Livro: Tudo pode ser roubado
Autora: Giovana Madalosso
Editora Todavia, 2018
Uma garçonete narra suas aventuras em primeira pessoa. Melhor dizendo, narra seu modo de viver, o jeito que arranjou para atingir um objetivo: comprar seu próprio apartamento. Ela procura envolvimento sexual com homens ou mulheres e, uma vez dentro do apartamento do parceiro ou parceira, investiga o que há para ser roubado. Uma vez atingido seu objetivo, vende a mercadoria para um brechó.
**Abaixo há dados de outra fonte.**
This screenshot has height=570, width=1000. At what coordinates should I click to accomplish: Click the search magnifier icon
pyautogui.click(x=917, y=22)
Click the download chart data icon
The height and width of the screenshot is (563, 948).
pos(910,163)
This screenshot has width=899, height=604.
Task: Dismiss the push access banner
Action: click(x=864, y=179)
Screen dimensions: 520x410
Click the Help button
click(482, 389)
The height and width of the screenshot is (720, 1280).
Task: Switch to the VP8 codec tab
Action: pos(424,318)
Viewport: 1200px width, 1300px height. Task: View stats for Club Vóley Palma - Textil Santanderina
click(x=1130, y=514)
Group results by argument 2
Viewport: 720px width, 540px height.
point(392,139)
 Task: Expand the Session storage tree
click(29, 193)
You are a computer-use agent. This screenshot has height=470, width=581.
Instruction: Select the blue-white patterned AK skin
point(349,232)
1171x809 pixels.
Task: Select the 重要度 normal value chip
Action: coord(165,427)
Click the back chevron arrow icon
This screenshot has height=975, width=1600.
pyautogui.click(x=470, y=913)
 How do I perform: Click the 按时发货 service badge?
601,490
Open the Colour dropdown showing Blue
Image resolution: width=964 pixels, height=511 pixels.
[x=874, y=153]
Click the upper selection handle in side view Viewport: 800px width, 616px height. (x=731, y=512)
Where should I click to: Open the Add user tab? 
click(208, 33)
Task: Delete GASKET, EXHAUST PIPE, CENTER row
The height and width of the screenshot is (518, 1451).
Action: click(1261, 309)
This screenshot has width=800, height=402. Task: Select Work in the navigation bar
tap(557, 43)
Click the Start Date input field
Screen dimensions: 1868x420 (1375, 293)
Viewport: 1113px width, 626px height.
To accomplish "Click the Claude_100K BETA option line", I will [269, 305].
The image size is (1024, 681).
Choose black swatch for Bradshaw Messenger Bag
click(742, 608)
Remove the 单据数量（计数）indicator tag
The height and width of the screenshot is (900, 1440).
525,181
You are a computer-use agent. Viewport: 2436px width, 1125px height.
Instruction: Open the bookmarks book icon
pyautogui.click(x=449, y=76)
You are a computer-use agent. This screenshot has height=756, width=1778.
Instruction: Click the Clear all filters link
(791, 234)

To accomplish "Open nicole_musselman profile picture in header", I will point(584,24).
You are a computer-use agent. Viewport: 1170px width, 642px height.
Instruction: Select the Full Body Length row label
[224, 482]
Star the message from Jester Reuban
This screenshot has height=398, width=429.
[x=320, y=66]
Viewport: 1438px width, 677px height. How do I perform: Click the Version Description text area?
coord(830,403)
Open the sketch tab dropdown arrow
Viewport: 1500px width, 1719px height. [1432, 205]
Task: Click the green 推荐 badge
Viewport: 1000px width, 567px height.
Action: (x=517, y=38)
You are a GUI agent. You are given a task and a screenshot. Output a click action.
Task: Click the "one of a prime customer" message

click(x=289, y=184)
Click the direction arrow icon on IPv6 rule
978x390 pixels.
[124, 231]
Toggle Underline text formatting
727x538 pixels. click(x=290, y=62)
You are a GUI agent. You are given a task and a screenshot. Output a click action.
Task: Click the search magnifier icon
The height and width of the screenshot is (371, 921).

A dona deste estabelecimento é uma figura importante e fascinante do livro.
Em meio a suas atividades, aparecem os traços característicos da personagem e de seus companheiros, emergindo um arremedo de filosofia de vida, como no diálogo a seguir:
Depois pergunta: e você, nunca precisou tomar nada? Nunca. Mas às vezes eu fico triste. Com o quê? Sei lá, com a vida. Uma tristeza suportável? Acho que sim. Então tá ótimo. Essa é da boa, tristeza gostosa de sentir. Você tá doido, digo rindo. Doido nada, ele fala, e liga o aparelho de som ao lado da cama. Depois continua: imagine que você passa sua vida toda num lugar. No meu caso, a tristeza. Por mais sombria que seja, é a minha pátria. Voltar pra ela é como voltar pra casa. É onde me sinto à vontade. Eu sou nativa da apatia. Acho que formamos um belo casal, ele fala e sorri embriagado, os olhos quase se fechando.
A vida dá uma guinada quando alguém que a conhece sugere um roubo mais audacioso, uma peça que seria vendida por bom preço a um colecionador. É este acontecimento que dá o movimento principal do livro.
Paralelamente a seus contatos, a narradora vai dando feição a um mundo subterrâneo de São Paulo. O restaurante em que trabalha, e é funcionária exemplar, fica na Avenida Paulista e faz o contraste com sua vida pós-expediente, o submundo onde realiza suas aventuras. É neste lugar que ela se sente mais viva e senhora de si.
Depois sentei, tirei a jaqueta e dei uma olhada nos clientes. Três amigas batendo papo. Uma senhora com um garoto que parecia michê. Um grupo de executivos bêbados. Um homem de sunga e coleira no pescoço. Essa era a São Paulo de que eu gostava, a São Paulo depois do expediente, quando as pessoas afrouxavam a gravata e deixavam entrever, como flores sinistras rebentando pelo corpo, as marcas de viver numa cidade tão obcecada com a produtividade.
A linguagem da autora nos fisga desde o primeiro momento. Os personagens são muito vívidos, bem delineados, têm personalidades próprias. É um livro difícil de largar, muito bem escrito e envolvente. Vamos acompanhando as peripécias da moça quase visualmente, como se estivéssemos num filme. Daria um bom roteiro.